Je pense que personne n’écrit comme Laure Cambau, avec la fantaisie de Laure Cambau, la maitrise de Laure Cambau, la liberté, la jubilation, le désordre exubérant de Laure Cambon, la profondeur sereine, la cravache du mot juste, la joie, les larmes, et, en tout cela, bien plus encore, la proximité de chaque seconde poétique, qui vient cueillir l’onirisme décalé du lecteur. Je pense, donc, que peu de poètes, aujourd’hui, atteignent à cette vérité-là.
La vérité, ici, n’est, évidemment, pas de l’ordre de la sentence, ou de la sagesse, ou de l’aphorisme, ou de l’alignement. Chez ce poète, ce qui tient lieu de vrai coule et roule, se défait, se reconstruit, absolument sans idée préconçue, absolument comme la vie, si vous voulez.
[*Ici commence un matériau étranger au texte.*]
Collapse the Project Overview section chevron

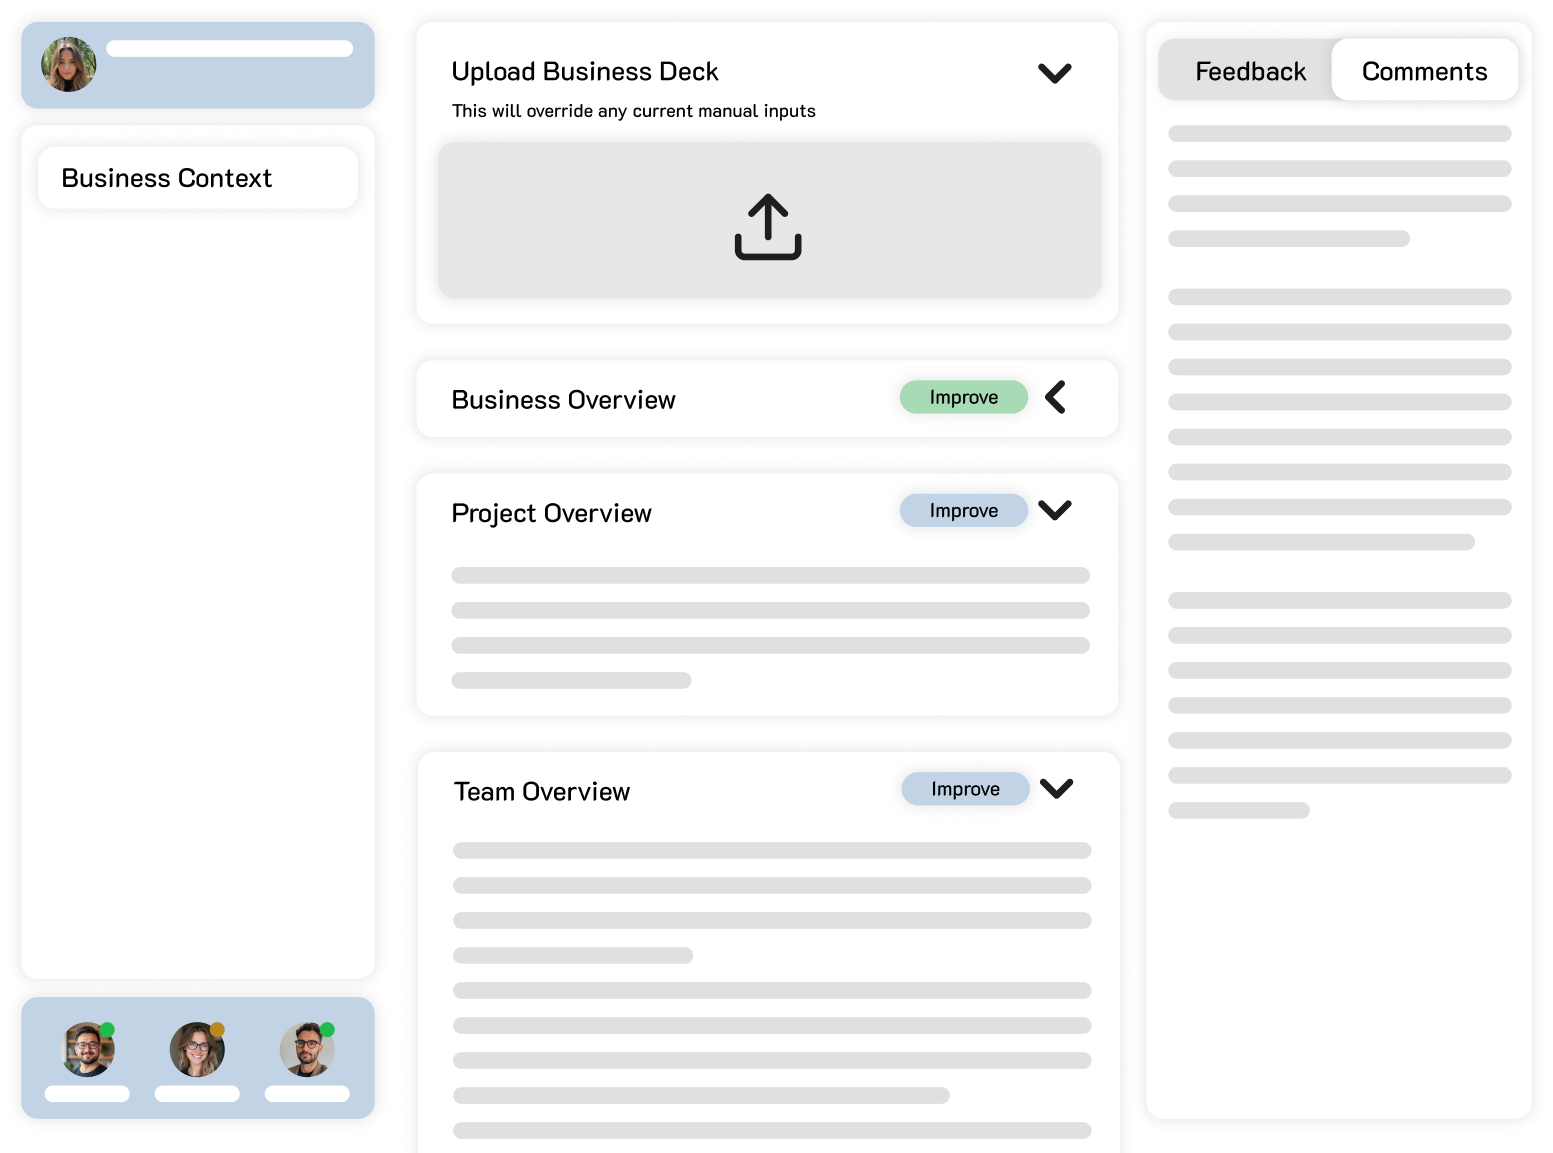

Et, si on admet que le poème donne à cette fluidité désordonnée, quelque chose comme un cours, comme un lit, comme un tracé, on entre dans une sémantique nouvelle : celle qui se fait en allant son chemin. Mais je parle à tort de nouveauté : c’est le destin du poème, c’est son rôle, même, et sa force, de ne dire que ce qui advient.
On nous apprend que Laure est pianiste.
Si, comme moi, vous aimez peser le monde dans le flux et le flot musical, vous concevrez, peut-être, que la beauté, comme le sens échappent à qui veut les tenir entre ses mains. La pianiste sait que tout ce qui donne du sens à son art s’efface à mesure qu’il s’affirme. En cela, la musique nous épouse : elle n’est poignante que de s’effacer.
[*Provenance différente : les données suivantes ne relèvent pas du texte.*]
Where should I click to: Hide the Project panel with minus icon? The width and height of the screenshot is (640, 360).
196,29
Or, ici même, dans ce livre que j’ai aimé par-dessus tout ; ici, donc, on ne cesse de nous empoigner. On nous serre le corps, on nous relâche : l’emprise est ailleurs. À la fin, vous sortez meurtri, endolori, vivant et ravi. Car Laure Cambau ne s’est pas contentée de vous donner une heure ou deux de lecture. Elle vous a emporté dans une aventure cabossée, cabossante et, mine de rien, ce petit livre de poèmes vous aura peut-être transformé.
Comment cela peut-il se faire ?
D’abord, par la fluidité d’une langue parfaitement maitrisée, aux images à la fois féroces et intimes : Ayant perdu le fil de l’histoire /je suis tombée dans un puits d’encre / et ne suis jamais revenue / du foie de la terre (p. 35).
Mais l’œuvre tient aussi par son sens du récit. Les poèmes de Laure Cambau s’habillent de contes bien connus : Cendrillon, les Chimères, mais ils opèrent cette visite avec une fantaisie qui les déhanchent et les propulsent à nos portes, tout cela sans jamais perdre le sens de la construction.
Les poèmes de Laure Cambau ouvrent, donc, parfois des portes absurdes, toujours fantaisistes, souvent ébahissantes. Ils n’y parviennent que parce que leur auteure est une femme libre et rigoureuse, une véritable artiste, un poète, au sens fort ; au sens où quelque chose de neuf se fait, grâce à elle, sous nos yeux.